Entretanto, ela admite que essa discussão já está posta. Lamenta, inclusive, que dentro do próprio governo aventem a possibilidade de mudança nos pisos. "Os pisos da saúde e da educação são conquistas dos trabalhadores de muito tempo. E agora um governo progressista – é verdade que numa ampla aliança – fala em retirar esse enorme ganho."

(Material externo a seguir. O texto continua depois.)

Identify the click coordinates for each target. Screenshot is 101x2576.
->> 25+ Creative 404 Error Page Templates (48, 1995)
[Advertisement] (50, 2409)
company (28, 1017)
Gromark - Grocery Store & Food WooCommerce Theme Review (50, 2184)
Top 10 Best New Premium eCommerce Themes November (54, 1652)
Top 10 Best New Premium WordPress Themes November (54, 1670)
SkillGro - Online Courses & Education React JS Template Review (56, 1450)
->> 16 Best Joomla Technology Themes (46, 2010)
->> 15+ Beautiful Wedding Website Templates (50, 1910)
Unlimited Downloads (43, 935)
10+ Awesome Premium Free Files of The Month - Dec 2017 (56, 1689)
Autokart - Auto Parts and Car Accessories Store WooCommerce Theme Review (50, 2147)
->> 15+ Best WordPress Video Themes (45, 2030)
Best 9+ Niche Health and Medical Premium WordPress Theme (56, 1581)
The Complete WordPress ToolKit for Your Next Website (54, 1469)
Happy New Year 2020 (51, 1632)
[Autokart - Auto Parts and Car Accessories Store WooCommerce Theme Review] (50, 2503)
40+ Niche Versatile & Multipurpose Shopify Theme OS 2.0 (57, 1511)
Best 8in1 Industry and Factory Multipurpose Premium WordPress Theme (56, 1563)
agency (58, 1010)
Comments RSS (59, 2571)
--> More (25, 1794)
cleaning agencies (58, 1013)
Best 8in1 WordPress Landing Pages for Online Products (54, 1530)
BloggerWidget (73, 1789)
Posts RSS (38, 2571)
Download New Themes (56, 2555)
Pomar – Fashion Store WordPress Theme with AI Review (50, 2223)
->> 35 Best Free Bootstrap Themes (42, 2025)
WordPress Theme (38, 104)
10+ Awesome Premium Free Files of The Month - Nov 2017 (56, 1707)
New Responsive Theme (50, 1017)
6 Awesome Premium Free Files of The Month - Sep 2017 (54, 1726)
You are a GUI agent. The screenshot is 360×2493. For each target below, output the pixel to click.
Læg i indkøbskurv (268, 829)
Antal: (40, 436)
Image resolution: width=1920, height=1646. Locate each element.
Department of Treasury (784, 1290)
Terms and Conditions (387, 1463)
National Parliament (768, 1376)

Recentemente, a ministra do Planejamento, Simone Tebet, afirmou que iria discutir com o presidente Lula planos para redução de gastos do governo. Após a entrevista, o Partido dos Trabalhadores (PT) lançou uma nota reafirmando seu compromisso com os pisos.

Questão de tempo

A economista Juliane Furno, professora da Faculdade de Ciências Econômicas da Universidade Estadual do Rio de Janeiro (UERJ), também reforçou a incompatibilidade entre o arcabouço e os pisos. Segundo ela, no médio prazo, um debate político terá que definir o caminho a ser seguido antes da situação extrema ocorrer.

Furno ressalta que o governo precisará tomar uma decisão: "uma opção é mexer nos pisos, mas a outra pode ser flexibilizar o arcabouço", ressaltou. Ela, pessoalmente, é favorável a mudar o NAF. Reconhece, porém, que manter os pisos da educação e saúde inalterados não será uma tarefa fácil. "Haverá um conflito. A decisão vai depender da força dos movimentos sociais, da pressão da sociedade."

O Tesouro Nacional já estimou que saúde e educação poderão perder até R$ 504 bilhões entre 2025 e 2033 caso os pisos para as áreas sejam alterados. Em compensação, isso abriria espaço para investimento de até R$ 131 bilhões em outras á outras áreas.

Revisão do NAF

O economista Pedro Faria concorda que o tempo é fator essencial nesta disputa. Ele lembrou que o NAF foi estabelecido numa lei ordinária pois o governo já tinha consciência de que, em algum momento no futuro, teria que rediscuti-lo.

Para Faria, a ideia inicial era deixar que essa rediscussão ocorresse depois da eleição de 2026. Até lá, o NAF funcionaria estabilizando e até reduzindo a dívida pública sem que os pisos da educação e saúde fossem afetados. No pleito, a necessidade de revisão do NAF seria debatida com os eleitores. O projeto vitorioso na eleição definiria o futuro da regra fiscal.

Faria disse que o debate sobre o NAF surgiu antes do que o governo gostaria. Com o arcabouço recém-aprovado, qualquer rediscussão sobre ele gera críticas de opositores.

A favor do planejamento

Mauricio Weiss, economista e professor da Universidade Federal do Rio Grande do Sul (UFRGS), disse que essa desconfiança segura o arcabouço e aumenta a pressão sobre os pisos – o que ele acha ruim.

Para o especialista, o governo errou ao desenhar o NAF vinculando gastos à arrecadação. Deveria ter traçado um plano de investimentos em educação e saúde, protegendo os setores.

"Eu não gosto de regra baseada na arrecadação. Num momento de crise econômica, quando o Estado perde arrecadação, o gasto tem que cair também. Eu prefiro regra de planejamento de gastos", afirmou.